– Она не одобряет, когда я прихожу сюда. Говорит, что это ненормально.
Я присел на корточки.
– Твоя мать больше озабочена настоящим, по-моему. Настоящим и будущим. Но не прошлым.
Мириам обвела взглядом тяжелое небо – и вроде как была подавлена тем, что увидела. Слезы прекратились, но она по-прежнему казалась какой-то поникшей и серой. А вот букет рядом с ней был блистателен, строг и влажно свеж – прислоненный к камню с высеченным на нем именем погибшего парня.
– Я тебе не мешаю? – спросил я.
Она вдруг застыла.
– Я никогда не думала, что это ты его убил, Адам. – Мириам неуверенно положила руку мне на колено – успокаивающий жест, подумал я. – Нисколько ты мне не мешаешь.
Я двинулся, чтобы в ответ положить руку поверх ее ладони, но в последнюю секунду передумал и переместил ее повыше на предплечье.
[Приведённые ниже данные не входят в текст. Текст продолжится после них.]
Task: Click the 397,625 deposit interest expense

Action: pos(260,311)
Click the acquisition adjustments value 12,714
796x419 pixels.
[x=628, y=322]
Она резко дернулась, и короткое шипение боли вырвалось из ее губ. Меня наполнила мрачная уверенность. То же самое произошло в больнице, когда я дотронулся до ее руки, – она сказала, что я ее испугал. Теперь я в этом сильно сомневался.
Мириам опустила взгляд к земле и выставила перед собой руку, словно опасаясь, что я могу потянуться к ней опять. Отвернула от меня плечи. Она явно испугалась, так что я негромко заговорил:
– Можно взглянуть?
– На что взглянуть? – Оборонительным тоном. Едва слышно.
Я вздохнул.
– Я застал твою мать за тем, как она обыскивала твою комнату. Она нашла бритву.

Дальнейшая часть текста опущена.